» **Given passage**:
Type Assertions Don't Validate JSON. Tests Do.
The ops-audit system stores each audit as a JSON file in content/audits/. The loader is ten lines:
export function getAudit(slug: string): Audit {
const filePath = path.join(AUDITS_DIR, `${slug}.json`);
const raw = fs.readFileSync(filePath, "utf-8");
return JSON.parse(raw) as Audit;
}
That as Audit at the end looks like validation. It isn't. It's a type assertion: a directive that tells the TypeScript compiler to treat the return value as an Audit without checking whether it actually is one. The compiler accepts it. At runtime, JSON.parse returns unknown, and the assertion trusts you that the shape is correct.
The Audit type has this field:
hoursPerWeek: [number, number];
A tuple. Both ends of the range are required. If someone writes a new audit JSON and types "hoursPerWeek": [3] instead of "hoursPerWeek": [3, 5], TypeScript will not catch it. The file parses. The loader returns. The page renders. The dollar range in the audit card breaks, or shows undefined, or crashes in a format function that expects two values. You find out when you open the deliverable and something looks wrong.
The Test That Actually Checks It
it("loads an audit by slug", () => {
const audit = getAudit("sample-business-x0x0");
expect(audit.business).toBe("Sample Business Co.");
expect(audit.workflows.length).toBeGreaterThan(0);
expect(audit.workflows[0].hoursPerWeek).toHaveLength(2);
});
toHaveLength(2) is doing the runtime check the type system can't. If the sample fixture ever gets a malformed hoursPerWeek, this test fails. That failure catches the problem in CI, before the build ships, before any client opens the URL.
The test also validates workflows.length > 0. The TypeScript type says workflows: AuditWorkflow[] — an empty array is valid by that definition. An audit with no workflows would compile and render a technically correct page that contains no useful content. The length check is the guard.
Why Not Just Use Zod?

» **Task item**:
Copy out the article above on type assertions and JSON validation in full, word for word, from its title through its final heading.

» **Material supplied**:

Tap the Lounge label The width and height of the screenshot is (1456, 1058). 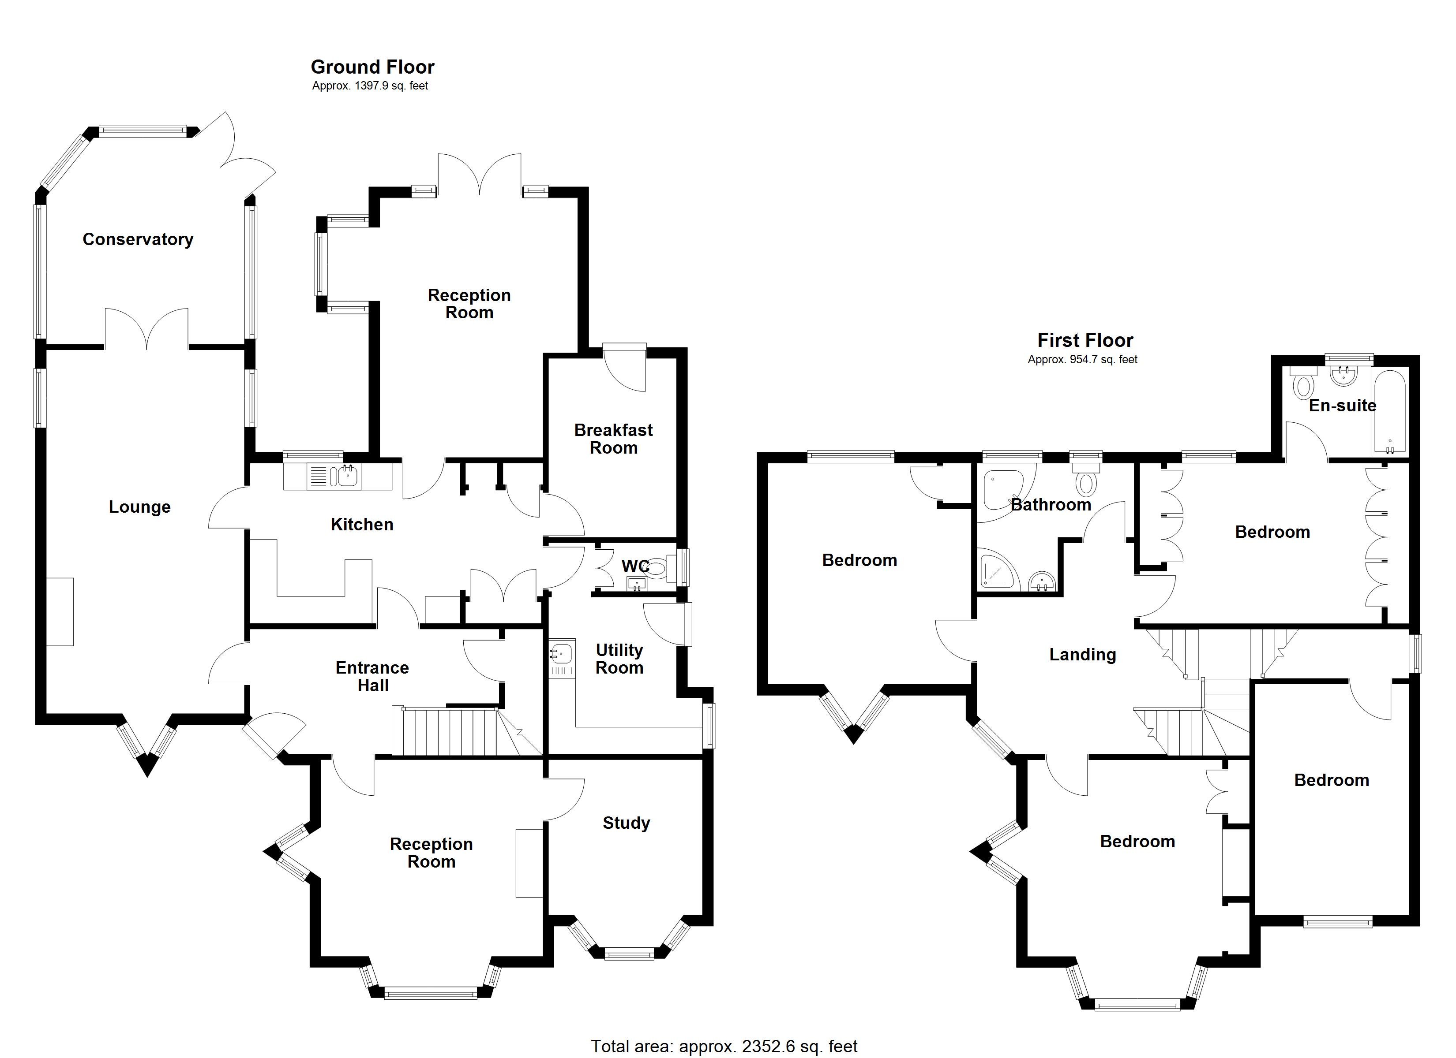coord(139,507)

...

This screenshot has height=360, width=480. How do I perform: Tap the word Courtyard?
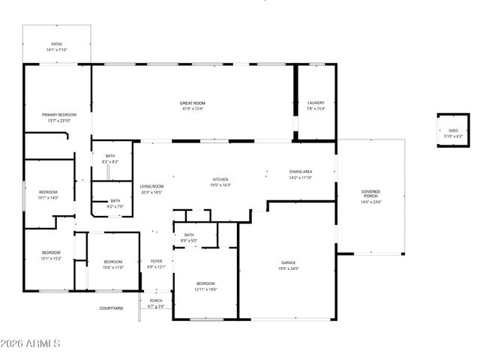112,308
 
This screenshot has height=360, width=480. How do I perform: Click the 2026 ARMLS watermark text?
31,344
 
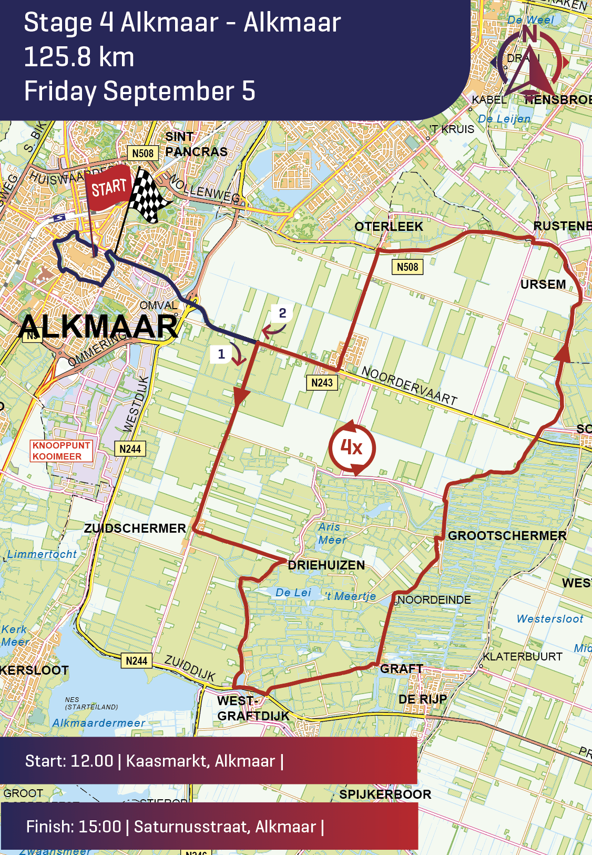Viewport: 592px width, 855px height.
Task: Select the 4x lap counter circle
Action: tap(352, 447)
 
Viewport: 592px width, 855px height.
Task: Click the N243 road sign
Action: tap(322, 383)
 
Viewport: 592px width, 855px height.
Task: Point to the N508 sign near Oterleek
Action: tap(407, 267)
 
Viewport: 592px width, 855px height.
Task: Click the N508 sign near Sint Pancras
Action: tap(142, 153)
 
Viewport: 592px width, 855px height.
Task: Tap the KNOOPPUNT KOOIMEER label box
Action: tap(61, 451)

--

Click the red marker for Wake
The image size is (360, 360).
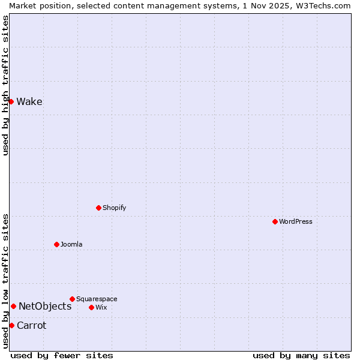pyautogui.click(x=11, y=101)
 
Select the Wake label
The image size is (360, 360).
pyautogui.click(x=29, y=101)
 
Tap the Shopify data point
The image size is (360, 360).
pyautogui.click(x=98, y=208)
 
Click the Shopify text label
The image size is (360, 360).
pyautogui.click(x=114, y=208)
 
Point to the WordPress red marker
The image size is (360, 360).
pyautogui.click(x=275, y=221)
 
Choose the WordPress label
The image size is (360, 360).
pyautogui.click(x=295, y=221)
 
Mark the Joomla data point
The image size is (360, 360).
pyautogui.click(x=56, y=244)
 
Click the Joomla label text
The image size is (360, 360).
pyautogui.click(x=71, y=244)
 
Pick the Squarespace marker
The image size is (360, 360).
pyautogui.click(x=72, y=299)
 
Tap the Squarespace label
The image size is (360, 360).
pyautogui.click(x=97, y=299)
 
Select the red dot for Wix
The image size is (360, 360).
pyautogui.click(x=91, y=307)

» **Output of the exercise**:
Type Assertions Don't Validate JSON. Tests Do.
The ops-audit system stores each audit as a JSON file in content/audits/. The loader is ten lines:
export function getAudit(slug: string): Audit {
const filePath = path.join(AUDITS_DIR, `${slug}.json`);
const raw = fs.readFileSync(filePath, "utf-8");
return JSON.parse(raw) as Audit;
}
That as Audit at the end looks like validation. It isn't. It's a type assertion: a directive that tells the TypeScript compiler to treat the return value as an Audit without checking whether it actually is one. The compiler accepts it. At runtime, JSON.parse returns unknown, and the assertion trusts you that the shape is correct.
The Audit type has this field:
hoursPerWeek: [number, number];
A tuple. Both ends of the range are required. If someone writes a new audit JSON and types "hoursPerWeek": [3] instead of "hoursPerWeek": [3, 5], TypeScript will not catch it. The file parses. The loader returns. The page renders. The dollar range in the audit card breaks, or shows undefined, or crashes in a format function that expects two values. You find out when you open the deliverable and something looks wrong.
The Test That Actually Checks It
it("loads an audit by slug", () => {
const audit = getAudit("sample-business-x0x0");
expect(audit.business).toBe("Sample Business Co.");
expect(audit.workflows.length).toBeGreaterThan(0);
expect(audit.workflows[0].hoursPerWeek).toHaveLength(2);
});
toHaveLength(2) is doing the runtime check the type system can't. If the sample fixture ever gets a malformed hoursPerWeek, this test fails. That failure catches the problem in CI, before the build ships, before any client opens the URL.
The test also validates workflows.length > 0. The TypeScript type says workflows: AuditWorkflow[] — an empty array is valid by that definition. An audit with no workflows would compile and render a technically correct page that contains no useful content. The length check is the guard.
Why Not Just Use Zod?